Marketing in New Dimensions: How Virtual Reality Could Change the Way Brands Advertise, Part 1

It’s not every day that you get an opportunity to create advertising for a brand new medium, but with the advent of affordable and popular virtual reality equipment, savvy companies are getting a chance to do exactly that. Facebook, which owns Oculus Rift, has already invested in a video creation tool that allows advertisers to publish 360° videos  — videos that can be viewed on a standard screen, but are obviously designed with virtual reality in mind.

And that’s only the tip of the iceberg — even though no one knows exactly how VR advertising is going to work, how it’s going to be implemented, or who it’s going to target, plenty of brands are already jumping on the virtual bandwagon in an attempt to get ahead of the competition: North Face produced a dizzying 360° video of a base jump to promote its winter gear, Gatorade produced a promotional video that puts the viewer in the shoes of MLB slugger, and several car manufacturers have released immersive videos that give you a chance to really experience what it is to drive their vehicles. It’s not just consumer products that have a home in virtual reality — for example, the New York Times produced a powerful video about children displaced by war that was meant to be experienced in VR.

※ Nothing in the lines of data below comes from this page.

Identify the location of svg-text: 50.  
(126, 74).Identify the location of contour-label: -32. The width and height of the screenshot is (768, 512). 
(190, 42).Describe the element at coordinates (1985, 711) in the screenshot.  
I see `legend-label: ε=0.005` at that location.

This presents a challenge and an opportunity for advertisers and their motion departments – creating video that looks good and works in virtual reality is bound to be a challenge for people used to creating media for standard screens. Creating compelling VR content is going to require equipment, training, and most likely, practice, and it’s not going to be something that every studio can reliably do.

At the same time though, there is unprecedented opportunity — for the first time in a while, there is room to do something completely new, completely innovative. It’s an entirely untouched frontier, and thought-leaders and innovators should rightfully be excited about that.

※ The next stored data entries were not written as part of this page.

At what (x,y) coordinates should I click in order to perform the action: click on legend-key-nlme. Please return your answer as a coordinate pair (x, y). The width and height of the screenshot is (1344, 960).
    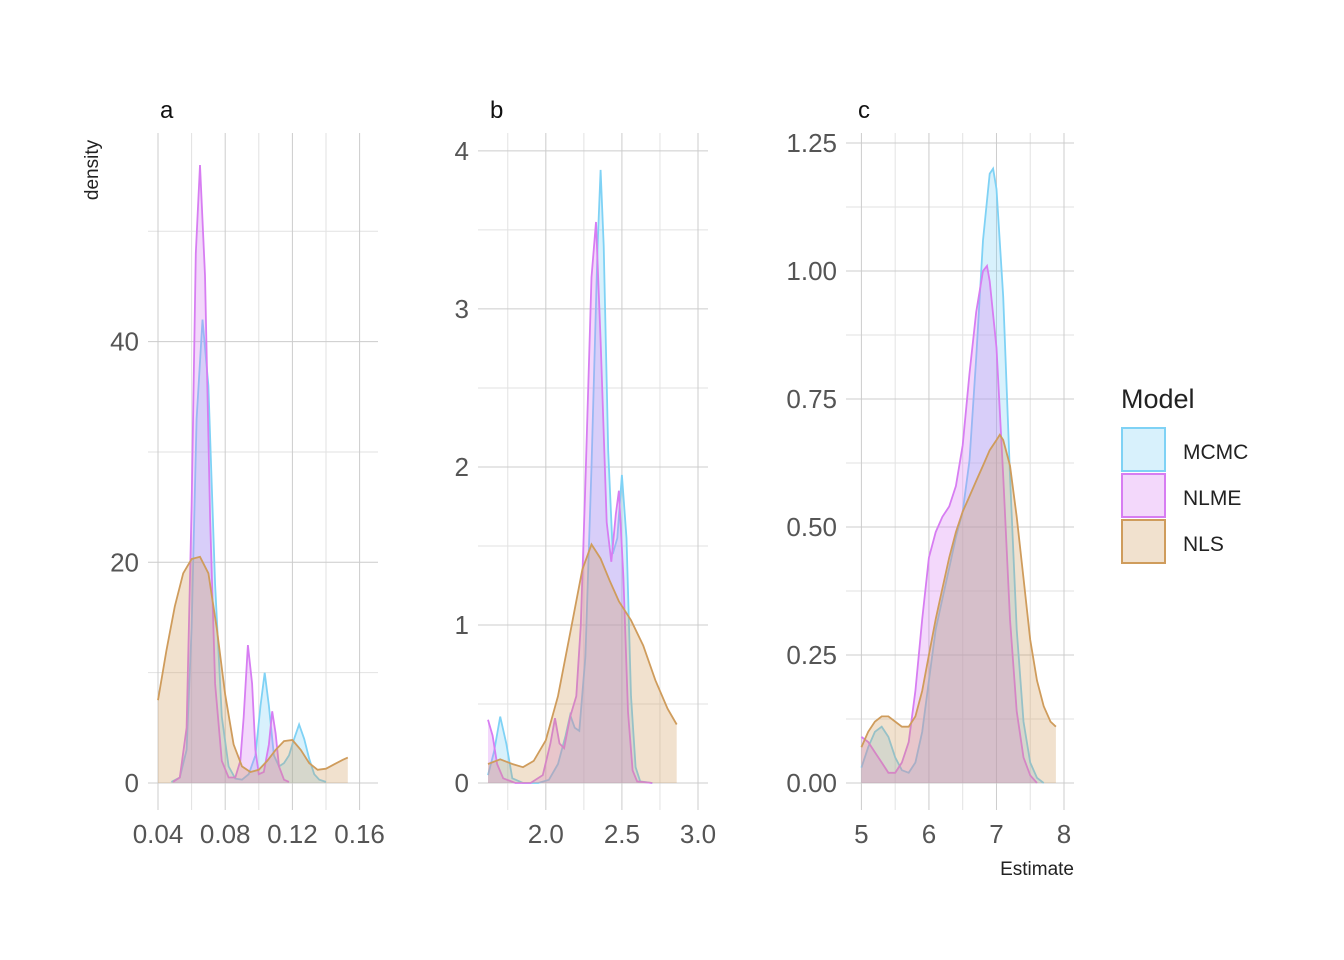
    Looking at the image, I should click on (1144, 496).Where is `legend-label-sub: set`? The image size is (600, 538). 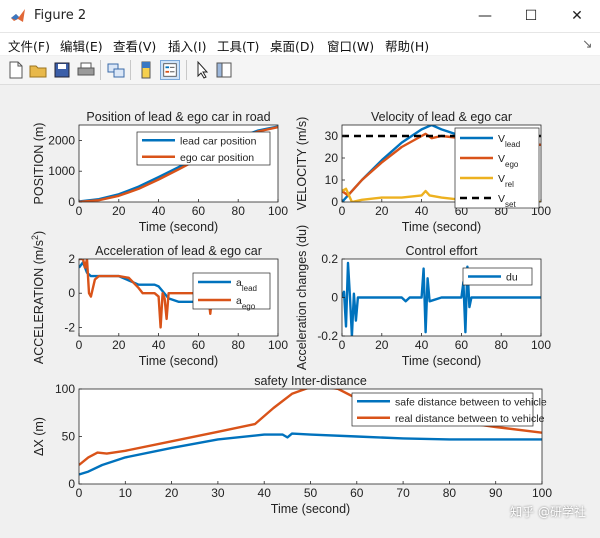
legend-label-sub: set is located at coordinates (510, 204).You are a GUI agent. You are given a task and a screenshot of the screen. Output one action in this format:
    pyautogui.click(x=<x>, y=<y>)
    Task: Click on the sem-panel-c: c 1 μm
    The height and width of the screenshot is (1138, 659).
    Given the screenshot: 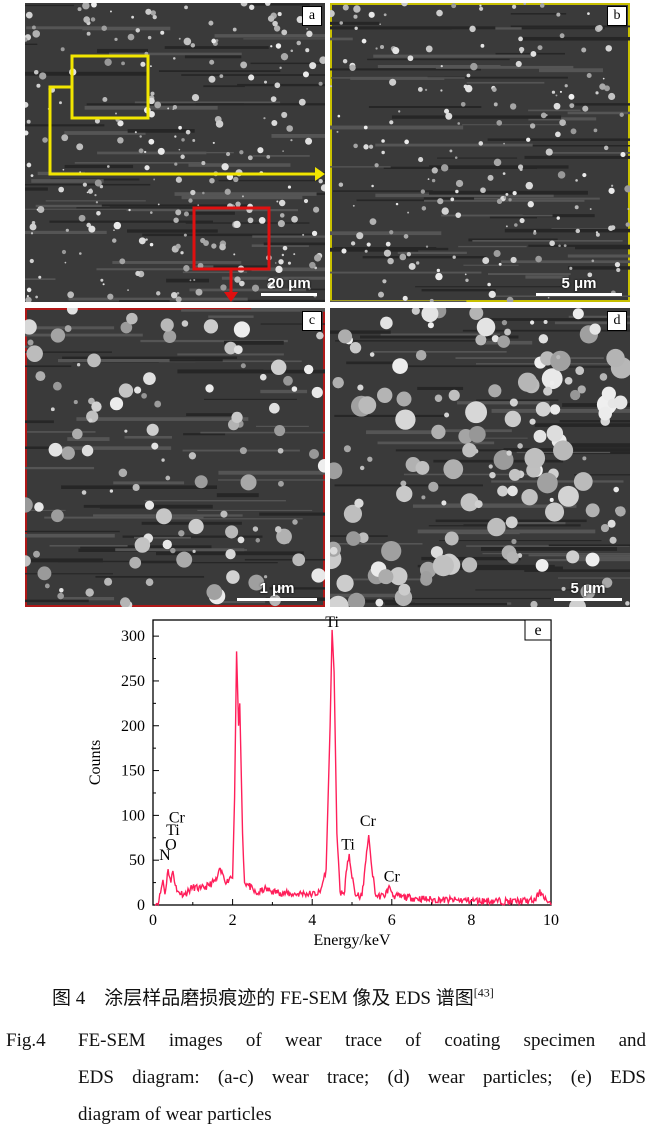 What is the action you would take?
    pyautogui.click(x=175, y=458)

It’s very likely that what advertising does end up being common in virtual reality is something we’ve not yet thought of, or is something familiar re-created in an entirely novel way. After all, even the most forward-thinking people don’t really have a good handle on what virtual reality headsets will be used for, or how they will integrate into our existing electronic landscape. Will they explode into daily use, or remain a niche product for gamers and hobbyists?

Regardless of where it ends up, advertisers are and should be excited about the potential applications of virtual reality — there are no doubt undiscovered or untapped avenues of content delivery that savvy creators can take advantage of, and it’s going to be very exciting to see what emerges.